O certo é que sua projeção como presidente do Sindicato dos Metalúrgicos de São Bernardo do Campo (SP) se deu graças a greves sobre as quais sempre pairou a suspeita de que fossem combinadas com as grandes montadoras: querendo livrar-se do congelamento de preços que a ditadura lhes impunha, interessava-lhes que houvesse tais paralisações, dando-lhes pretexto para cobrar mais pelos veículos como forma de compensar os aumentos de salários por elas concedidos. Os ministros da Fazenda da ditadura acabavam cedendo às suas pressões e abrindo uma exceção para elas.

Durante tais greves, muitos militantes de esquerda tentavam entrar no território de Lula e sua patota sindicalista, sendo firmemente rechaçados.

Depois, contudo, com a volta de Leonel Brizola ao Brasil, Lula percebeu que, se o deixasse sair na frente na organização de um partido de esquerda, acabaria se tornando um mero satélite na sua órbita. Mas, como estruturar um partido nacional se ele e seus seguidores só eram influentes em São Paulo?

Assim, embora viesse até então mantendo zelosamente os esquerdistas de fora do ABC afastados das assembleias no estádio de Vila Euclides, foi obrigado a negociar com os ditos cujos para ganhar a abrangência que lhe permitisse travar uma disputa equilibrada, pela hegemonia da esquerda, com o PTB (acabou sendo PDT) de Brizola.

As forças que se uniram para formar o Partido dos Trabalhadores foram os sindicalistas do ABC, os partidos e grupos de esquerda que haviam sobrevivido ao terrorismo de Estado da ditadura e a chamada esquerda católica.
 
Ou seja, circunstancialmente Lula foi obrigado a somar forças com a esquerda, mas nunca morreu de amores por ela. Solapou sua influência na década de 1980 estimulando o inchaço do PT (a permissão do ingresso em massa de ambiciosos de todo tipo, interessados num bolso mais cheio e não numa sociedade mais justa), apoiando o expurgo de tendências como a Convergência Socialista e, enfim, alinhando-se sempre com as posições que conduziam à desideologização do partido.

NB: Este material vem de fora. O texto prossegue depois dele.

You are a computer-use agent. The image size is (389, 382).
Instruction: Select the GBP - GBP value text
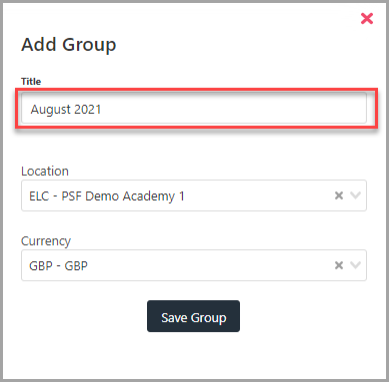click(x=58, y=266)
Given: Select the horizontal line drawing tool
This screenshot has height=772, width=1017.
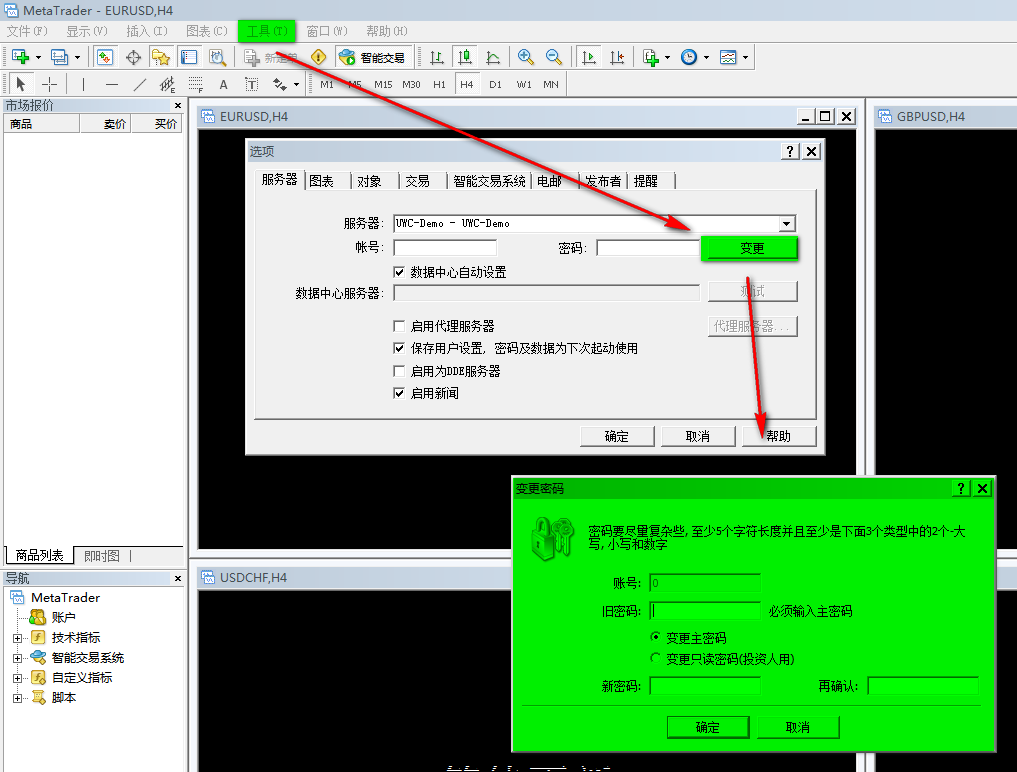Looking at the screenshot, I should click(110, 84).
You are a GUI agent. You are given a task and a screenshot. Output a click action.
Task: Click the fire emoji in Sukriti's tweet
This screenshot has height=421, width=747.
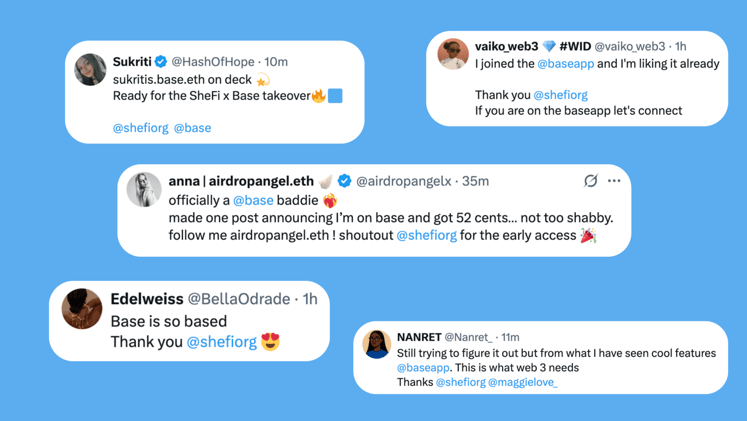point(319,96)
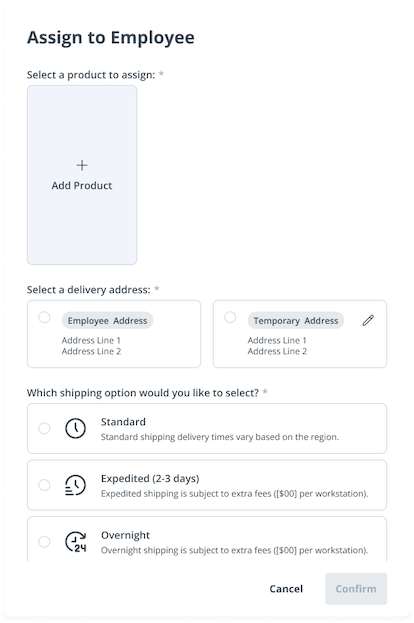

A seu mando, Zé Dirceu fechou com os poderosos da economia o acordo pelo qual estes não se oporiam à eleição e posse de Lula como presidente da República, comprometendo-se o novo governo, em contrapartida, a não tomar decisões macroeconômicas desfavoráveis aos donos do Brasil. Cada vez que eu o escutava repetir que os banqueiros nunca haviam lucrado tanto quanto com ele no poder, quase vomitava!

Assim, o verdadeiro significado dos governos petistas foi o engessamento da luta contra o capitalismo, com os explorados sendo levados a crer que, de migalha em migalha, acabariam enchendo o papo. Mas, quando a economia entrou em crise e não havia mais migalhas a distribuir, as galinhas se viram sob uma das piores recessões brasileiras de todos os tempos e cruzaram as asas enquanto Dilma Rousseff era enxotada do poder.

O que poderemos esperar de Lula, caso os poderosos lhe permitam concorrer à eleição presidencial e, vencendo, ser empossado?

Existe alguém que acredite numa conversão miraculosa aos ideais revolucionários?

Ou ele protagonizará mais uma (de antemão fracassada) tentativa de provar que a conciliação de classes e o reformismo ainda podem fazer a felicidade do povo brasileiro, embora tal crença nos faça marcar passo desde 1986?

Neste sentido, eu também prefiro que Lula seja rechaçado pelo eleitorado e não afastado da eleição pela Justiça burguesa. Pois, hoje, ele não passa do obstáculo para que os explorados tomem seu destino na mão e passem a construir uma sociedade bem diferente dessa atual, que se mostra cada vez mais desigual e bárbara.
 
O certo é que, aconteça o que acontecer no julgamento legal do Lula, seu papel histórico já está encerrado. Deveria ter pendurado as chuteiras há muito tempo.

Torço para que sua aposentadoria não se dê sob a humilhação e o constrangimento das grades, pois é algo que nenhum ancião merece, quando não tiver cometido crimes hediondos nem se constituir numa ameaça para a sociedade. Mas, para a necessária e imprescindível revolução brasileira, ele hoje não passa de um personagem nocivo.


Celso Lungaretti é jornalista e escritor.